Equality and Capitalism
“Equality”
does not have to mean “anti-capitalism”. Poverty and
inequality can be fought either through planned economies
or through a managed form of capitalism. In planned economies,
ownership of goods and assets generally rests with the state, and government planners decide what
is best for the economy. In a capitalist system, there is private and not
government ownership of wealth, and wealth-creation is left to individuals
and the "market".
Problems of planned economies
Some of the problems of planned economies are apparent from looking
at the example of the Eastern European economies in the era of communism.
During this time, prices of goods were fixed by government planners. These
planners had to guess which goods and how many of those goods consumers wanted.
However, their forecasts would often be wrong, leading to shortages or surpluses
of goods, which resulted in inefficiency and waste in the system. This
demonstrated that even with the best will in the world, good and accurate
economic planning remains a very difficult and expensive task.

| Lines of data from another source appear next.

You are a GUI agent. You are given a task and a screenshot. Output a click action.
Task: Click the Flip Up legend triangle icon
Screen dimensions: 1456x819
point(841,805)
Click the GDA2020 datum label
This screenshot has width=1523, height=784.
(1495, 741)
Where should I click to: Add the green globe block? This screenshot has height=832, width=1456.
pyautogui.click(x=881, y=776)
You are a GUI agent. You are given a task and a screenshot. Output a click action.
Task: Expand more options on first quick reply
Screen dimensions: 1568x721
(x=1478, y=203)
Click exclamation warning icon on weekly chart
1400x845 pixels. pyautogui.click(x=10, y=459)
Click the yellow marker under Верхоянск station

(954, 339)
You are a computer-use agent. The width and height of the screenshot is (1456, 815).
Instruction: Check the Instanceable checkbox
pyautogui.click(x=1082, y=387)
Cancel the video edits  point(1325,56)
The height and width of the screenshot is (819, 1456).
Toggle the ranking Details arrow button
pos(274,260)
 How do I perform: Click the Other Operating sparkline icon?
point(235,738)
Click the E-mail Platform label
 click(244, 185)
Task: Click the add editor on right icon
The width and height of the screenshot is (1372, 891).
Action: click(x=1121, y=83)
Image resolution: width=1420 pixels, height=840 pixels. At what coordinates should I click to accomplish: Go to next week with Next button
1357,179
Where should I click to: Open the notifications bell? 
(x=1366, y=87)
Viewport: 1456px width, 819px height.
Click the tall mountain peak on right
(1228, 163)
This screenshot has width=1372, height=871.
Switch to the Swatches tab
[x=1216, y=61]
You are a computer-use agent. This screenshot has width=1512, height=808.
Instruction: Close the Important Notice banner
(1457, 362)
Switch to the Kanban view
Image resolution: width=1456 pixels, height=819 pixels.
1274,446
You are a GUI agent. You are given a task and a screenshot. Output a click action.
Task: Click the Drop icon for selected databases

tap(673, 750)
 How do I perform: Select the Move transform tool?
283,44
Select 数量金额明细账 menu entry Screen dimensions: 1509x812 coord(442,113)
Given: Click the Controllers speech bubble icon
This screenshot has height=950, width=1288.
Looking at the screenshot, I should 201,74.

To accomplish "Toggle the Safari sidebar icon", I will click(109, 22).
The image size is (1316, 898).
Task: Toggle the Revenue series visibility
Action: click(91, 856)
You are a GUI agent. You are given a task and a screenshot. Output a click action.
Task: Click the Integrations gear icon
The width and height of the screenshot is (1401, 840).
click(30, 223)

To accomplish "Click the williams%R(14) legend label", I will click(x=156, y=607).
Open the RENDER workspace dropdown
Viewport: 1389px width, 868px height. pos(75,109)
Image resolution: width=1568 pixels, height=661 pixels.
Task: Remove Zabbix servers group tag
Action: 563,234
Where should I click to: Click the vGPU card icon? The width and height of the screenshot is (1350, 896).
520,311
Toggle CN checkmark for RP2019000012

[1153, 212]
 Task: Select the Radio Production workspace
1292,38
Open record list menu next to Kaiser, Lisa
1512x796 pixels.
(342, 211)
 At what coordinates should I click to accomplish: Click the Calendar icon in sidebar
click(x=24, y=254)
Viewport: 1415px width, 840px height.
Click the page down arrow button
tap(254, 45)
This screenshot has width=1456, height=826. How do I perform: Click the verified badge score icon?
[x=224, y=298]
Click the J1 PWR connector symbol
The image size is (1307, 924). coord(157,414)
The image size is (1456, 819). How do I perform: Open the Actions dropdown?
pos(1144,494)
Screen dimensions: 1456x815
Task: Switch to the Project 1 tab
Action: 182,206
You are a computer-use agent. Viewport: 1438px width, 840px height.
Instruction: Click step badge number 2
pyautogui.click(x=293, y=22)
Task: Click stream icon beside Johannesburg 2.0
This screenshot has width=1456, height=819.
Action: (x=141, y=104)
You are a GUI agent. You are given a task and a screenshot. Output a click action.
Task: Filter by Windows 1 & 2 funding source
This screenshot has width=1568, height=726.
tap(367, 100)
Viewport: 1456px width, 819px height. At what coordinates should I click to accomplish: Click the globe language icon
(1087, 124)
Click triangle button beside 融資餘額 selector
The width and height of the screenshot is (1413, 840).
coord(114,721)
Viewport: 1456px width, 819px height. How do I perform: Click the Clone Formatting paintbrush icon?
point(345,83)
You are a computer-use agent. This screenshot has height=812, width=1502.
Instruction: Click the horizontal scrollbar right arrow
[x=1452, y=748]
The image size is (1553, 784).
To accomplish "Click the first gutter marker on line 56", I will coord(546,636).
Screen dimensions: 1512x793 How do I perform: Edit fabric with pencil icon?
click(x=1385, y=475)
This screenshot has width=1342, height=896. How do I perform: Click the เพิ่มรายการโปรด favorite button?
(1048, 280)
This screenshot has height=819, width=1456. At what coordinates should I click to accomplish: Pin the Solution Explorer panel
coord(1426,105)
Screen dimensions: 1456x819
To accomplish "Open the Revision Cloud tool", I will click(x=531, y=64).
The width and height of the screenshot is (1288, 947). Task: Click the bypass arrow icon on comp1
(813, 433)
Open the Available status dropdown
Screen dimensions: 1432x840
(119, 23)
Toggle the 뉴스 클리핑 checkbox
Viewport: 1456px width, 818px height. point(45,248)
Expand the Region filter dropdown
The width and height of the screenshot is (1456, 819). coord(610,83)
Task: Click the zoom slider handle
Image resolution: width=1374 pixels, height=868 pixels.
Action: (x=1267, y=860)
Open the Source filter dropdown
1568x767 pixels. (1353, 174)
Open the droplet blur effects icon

It involves the state performing a role that is much more cheaply and
efficiently performed by the market.
A further problem with the planned Eastern European economies was
that state-owned banks were reluctant to enforce bankruptcy against
poorly performing state-owned enterprises. The state banks began by lending money to state
enterprises in order for those enterprises to meet the targets
set by planners. However, even if the state businesses were inefficient,
the state banks would continue lending them money, as often the
state banks’ own assets would consist of old loans to state businesses.
Therefore, if the state enterprise went bankrupt, so did the state
bank.
This continual lending of money by the state banks represented a
huge waste of resources that would have been more efficiently allocated
under the market system. The market would have enforced bankruptcy
against the inefficient enterprise, and only enterprises that created
wealth would have survived.
The Eastern European experience highlights some of the problems
of planned economies- the inefficient allocation of resources and
the continued survival of inefficient businesses. These problems
are compounded by the fact that in non-market economies, there are
often few or no incentives for citizens to produce goods more efficiently, whereas
the market provides direct financial incentives for efficient performance.
Wealth production is therefore at its greatest in market economies, although any market economy needs to be carefully managed, so as to achieve the maximum benefit for society as a whole rather than only for a select few.